THE words Castle and Tower featured prominently this week in parliament. This was nothing to do with medieval history however, but with two figures who will surely go down in history as people who changed things for the better.
Let's talk about the Castle first. Barbara Castle died recently, and a commemoration of her life was held this in the very building where the Labour Party was founded, Westminster Methodist Hall, across the road from the House of Commons.
The event was hosted by Neil Kinnock and had a line up consisting of the big beasts of Labour politics: Tony Blair, Gordon Brown, Jack Straw, Glenys Kinnock and Michael Foot. But there was also a touching personal tribute from her niece, who described how Barbara's fierce questioning of suitors drove away a few potential boyfriends. She also organised an annual ‘voice projection competition' for all her nephews and nieces in the hope that they might follow her into politics.
Michael Foot, before he became MP for Ebbw Vale, tried to teach Barbara to drive in the 1930s. It all ended in tears when she pranged his beloved Austin 7. He reflected on the irony that 30 years later she became the Transport Minister who brought in the breathalyser.
Other speakers reminded the audience that Barbara was, above all, a fighter. Her autobiography was called Fighting All the Way. In the relatively short time she was in government, her achievements were remarkable. For example between 1974 and 1976, when the government barely had a majority in the Commons, she brought in the Equal Pay Act, Earnings Related Pensions and Child Benefit. In 1964 she set up the Department for Overseas Development.
Perhaps most surprising was the observation of the Foreign Secretary Jack Straw, who was her special adviser in the 1970s.

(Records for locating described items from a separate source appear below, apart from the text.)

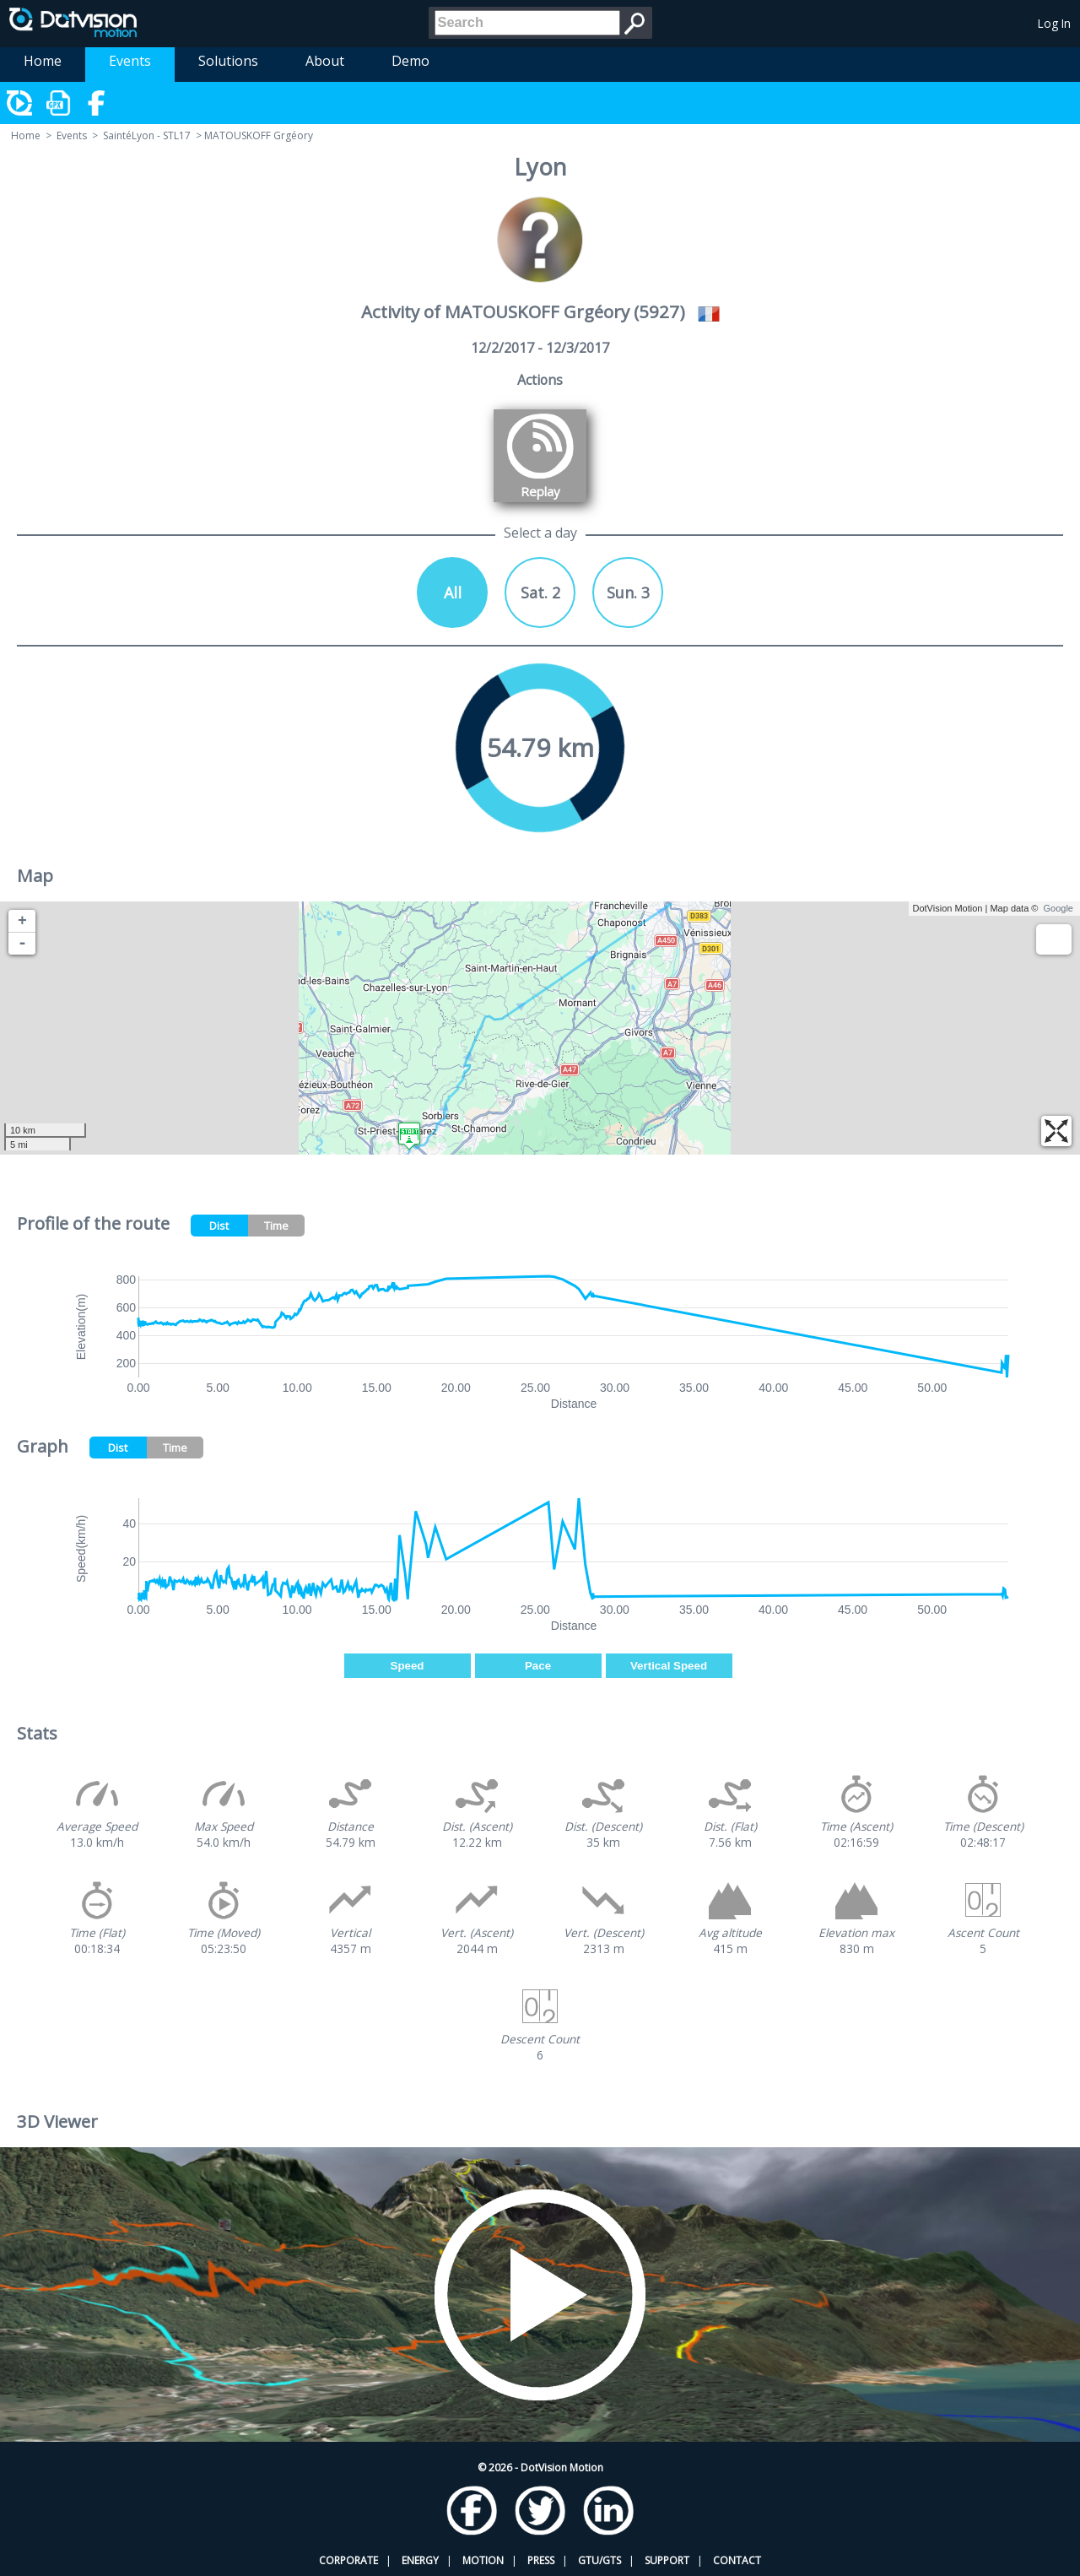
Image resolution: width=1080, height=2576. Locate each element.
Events (130, 60)
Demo (410, 60)
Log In (1054, 23)
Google (1058, 908)
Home (43, 60)
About (324, 60)
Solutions (228, 60)
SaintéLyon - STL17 (147, 135)
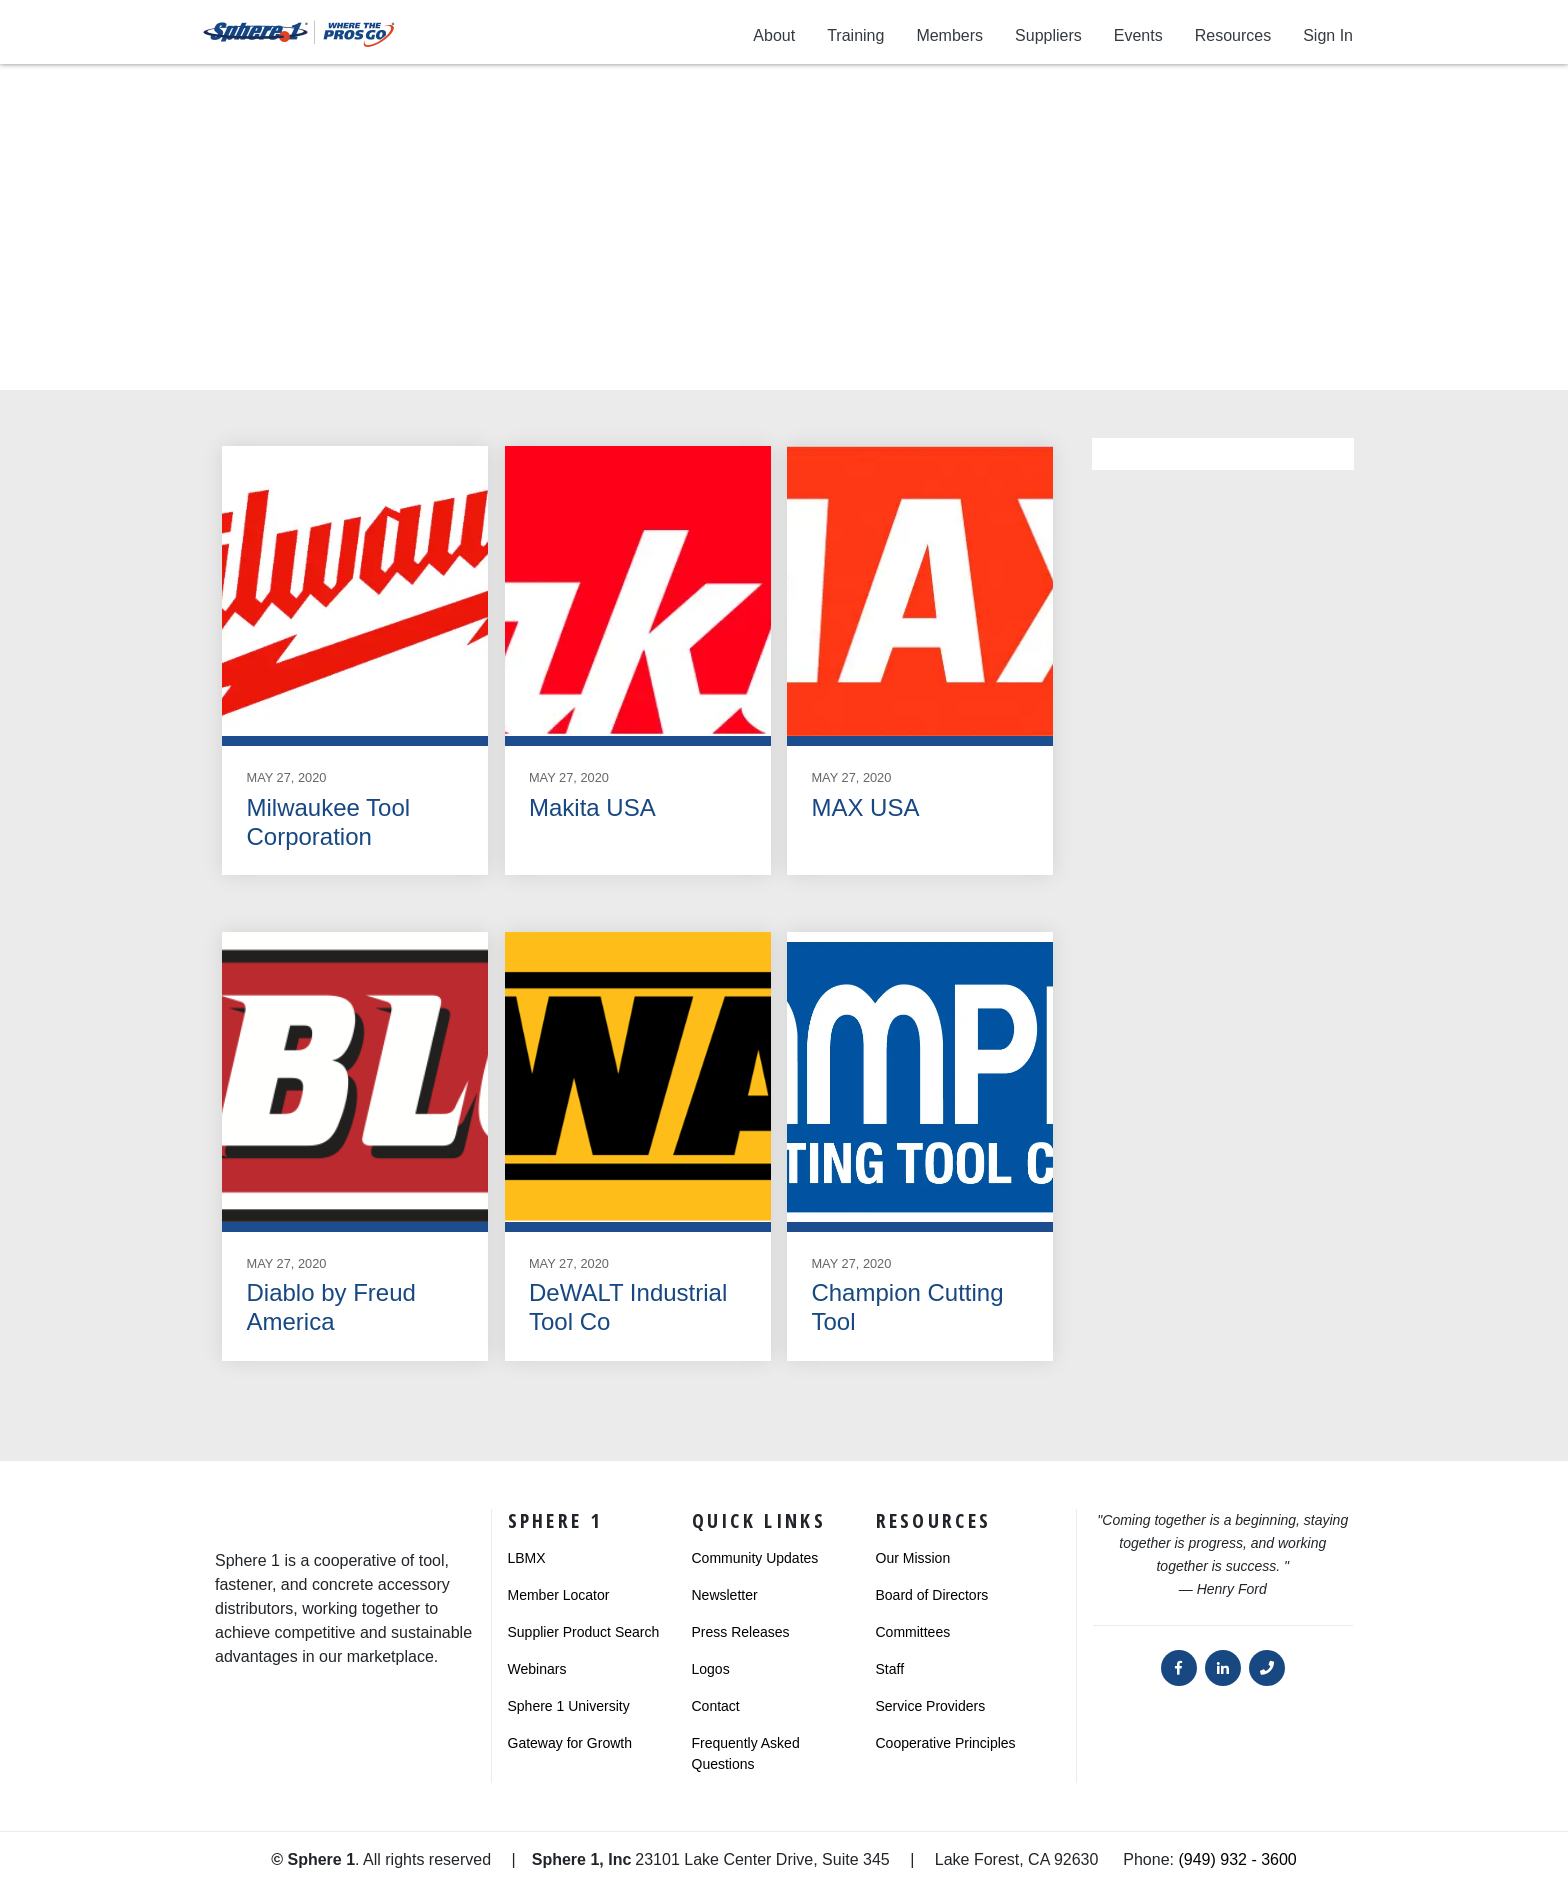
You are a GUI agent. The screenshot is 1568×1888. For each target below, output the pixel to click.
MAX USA (865, 807)
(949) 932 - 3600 (1237, 1859)
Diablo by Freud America (330, 1307)
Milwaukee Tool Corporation (328, 822)
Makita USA (592, 807)
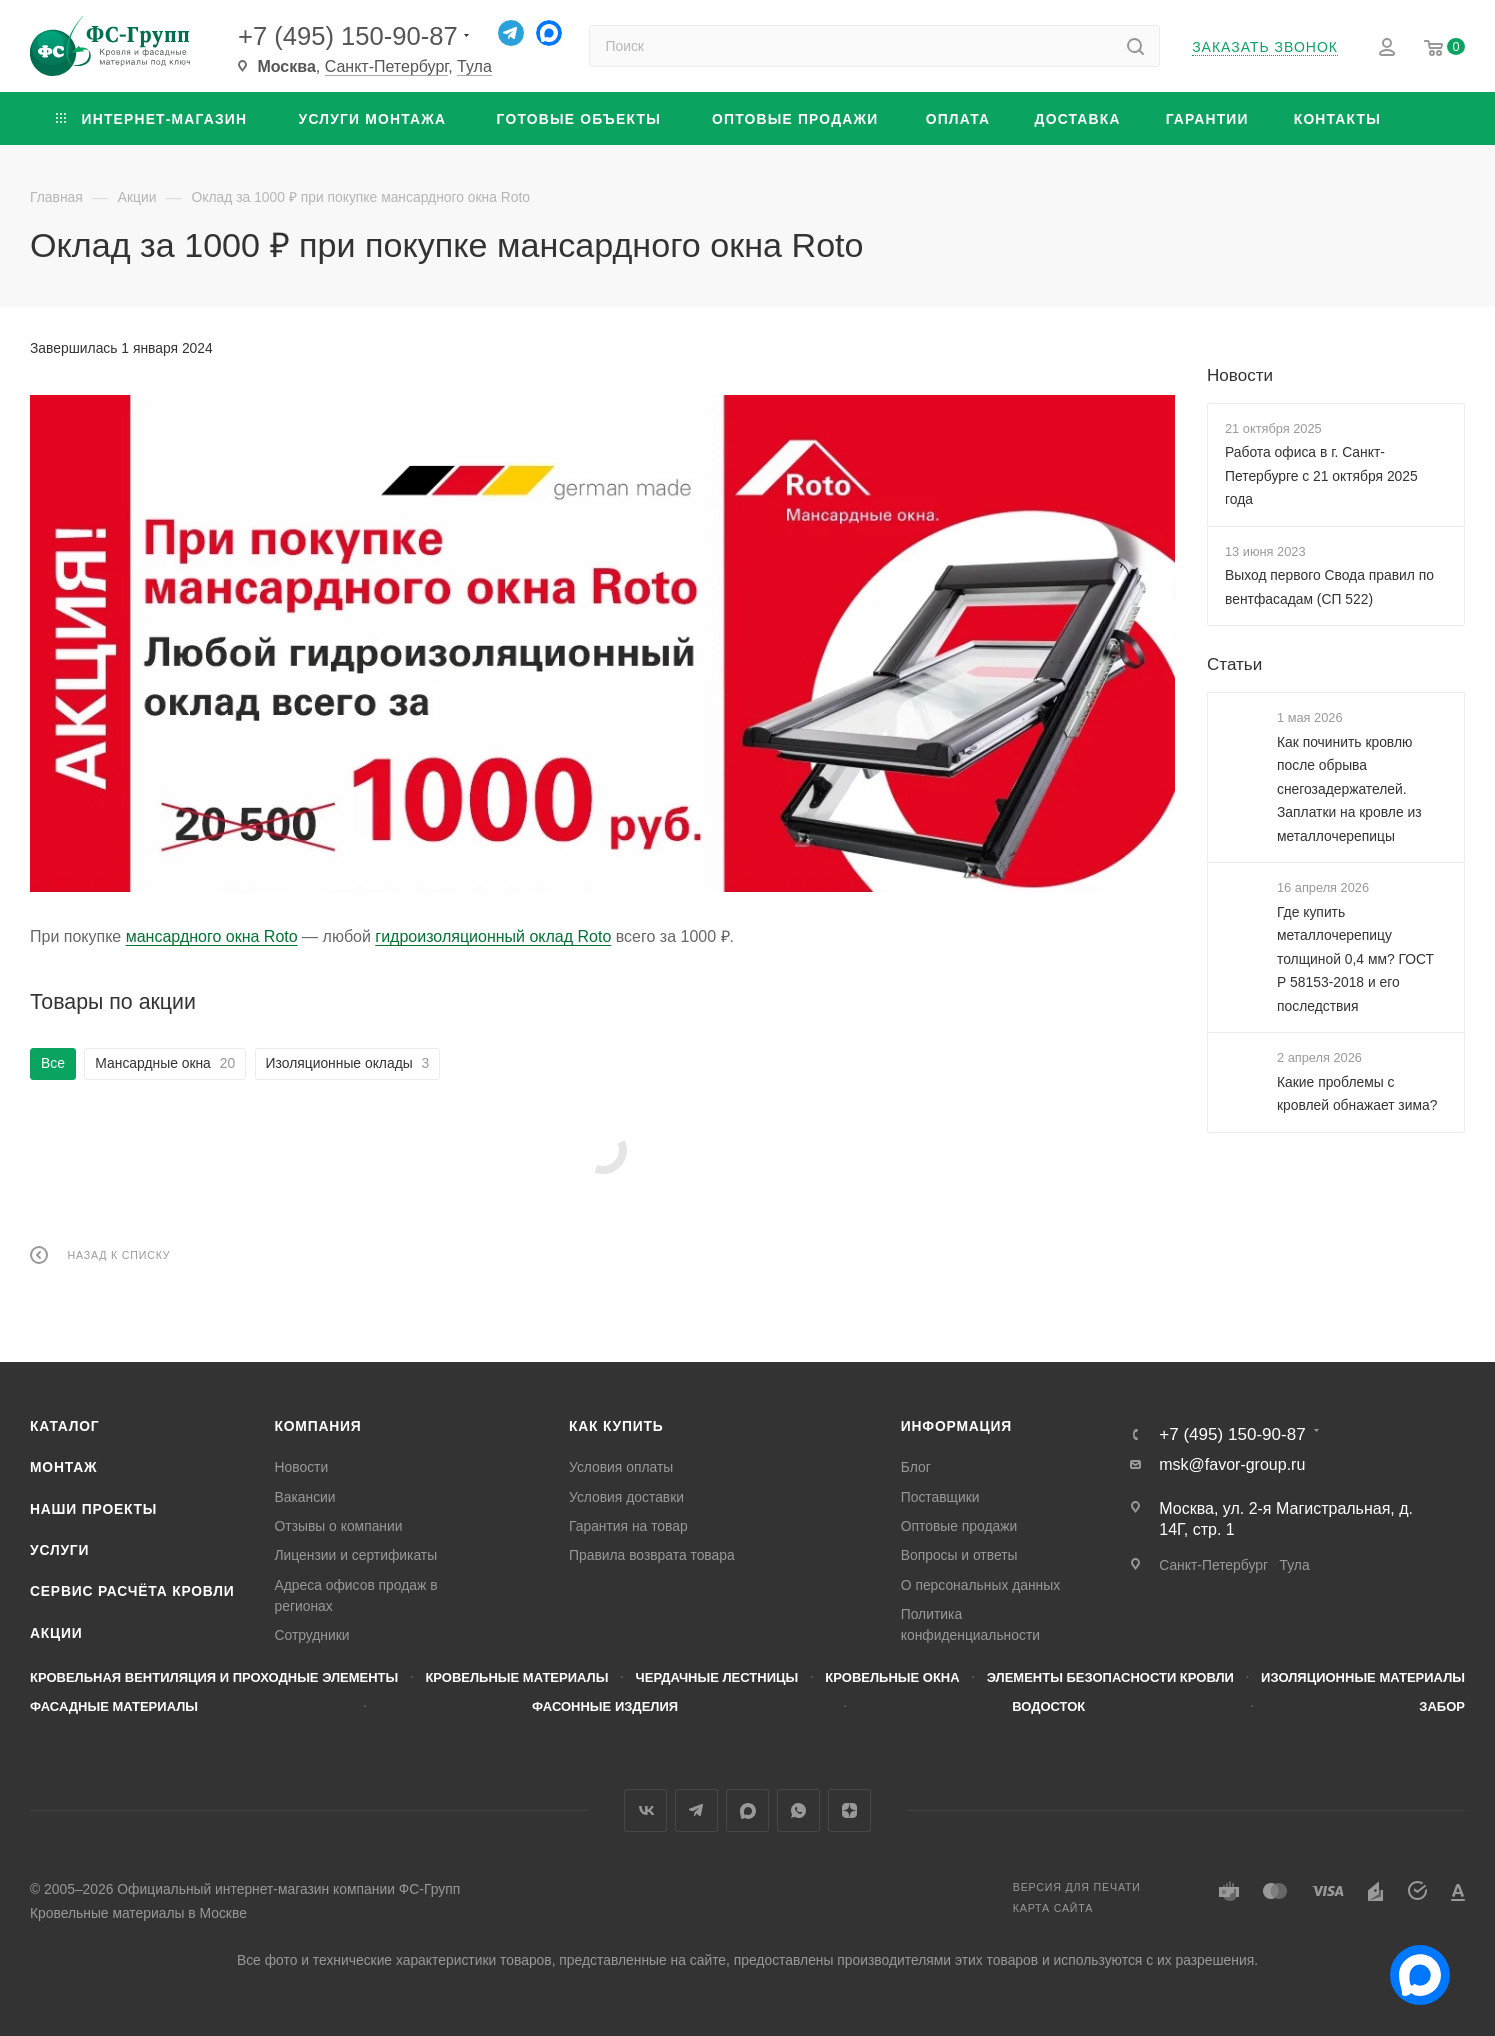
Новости (1240, 375)
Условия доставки (626, 1497)
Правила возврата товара (652, 1555)
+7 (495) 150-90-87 (348, 36)
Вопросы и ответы (959, 1555)
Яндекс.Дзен (849, 1810)
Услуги (59, 1550)
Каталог (65, 1426)
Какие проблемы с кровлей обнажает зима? (1357, 1092)
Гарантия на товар (628, 1526)
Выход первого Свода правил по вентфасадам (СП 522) (1329, 586)
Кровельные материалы (516, 1677)
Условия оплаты (621, 1467)
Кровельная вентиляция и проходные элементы (214, 1677)
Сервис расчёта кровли (132, 1591)
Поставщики (940, 1497)
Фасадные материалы (114, 1706)
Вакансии (305, 1497)
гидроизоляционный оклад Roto (493, 936)
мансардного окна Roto (212, 936)
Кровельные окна (892, 1677)
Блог (916, 1467)
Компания (318, 1426)
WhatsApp (798, 1810)
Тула (474, 66)
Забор (1442, 1706)
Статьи (1234, 664)
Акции (56, 1633)
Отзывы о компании (339, 1526)
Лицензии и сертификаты (356, 1555)
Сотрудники (312, 1635)
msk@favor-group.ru (1232, 1464)
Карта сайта (1053, 1908)
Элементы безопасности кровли (1110, 1677)
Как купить (616, 1426)
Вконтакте (645, 1810)
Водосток (1048, 1706)
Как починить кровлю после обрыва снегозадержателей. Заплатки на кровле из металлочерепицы (1349, 788)
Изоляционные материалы (1363, 1677)
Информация (956, 1426)
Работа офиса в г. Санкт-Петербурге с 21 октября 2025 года (1321, 475)
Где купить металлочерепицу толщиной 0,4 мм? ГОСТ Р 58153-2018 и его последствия (1355, 958)
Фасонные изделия (605, 1706)
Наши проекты (93, 1509)
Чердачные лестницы (717, 1677)
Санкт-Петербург (387, 66)
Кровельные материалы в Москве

Behind him on the stage, hidden beneath a red velvet cloth, was a sculpted head. I wondered whether it was the recently decapitated head from the marble statue of Mrs. Thatcher.
In fact it was a new bust of Barbara commissioned by the House of Commons. Jack Straw revealed that despite their polarised politics, Barbara had a touching fellow feeling for Margaret Thatcher. Like her, she had fought her way to the top in the macho world of politics. But she also had a wistful sense that Mrs. Thatcher was first where she might have been.
She may have succeeded Harold Wilson as Labour Prime Minister had she not fallen out with the trade unions in the late 1960s. This was the period that allowed Jim Callaghan, the MP for Cardiff South, to emerge as the probable successor.
From Castle to Tower. The man who led the miners of Tower Colliery in saving their own pit was in the Commons this week launching a book about the worker's buy-out and his life.
Tyrone O'Sullivan is an authentic working class hero who typically will not accept that praise, but insists that the men and their families were the real heroes. But there is no doubt that Tyrone's passionate leadership was crucial in persuading the miners to plough their savings and redundancy money into a mine which British Coal said could not pay.
Seven and a half years later they are still going. Tyrone was introduced by the excellent Ann Clwyd MP, who spent 29 continuous hours underground in 1994 in a protest to keep the mine open.
Tower and castle, Tyrone and Barbara, two people linked by a common trait; a determination to fight to leave the world a better place that they found it.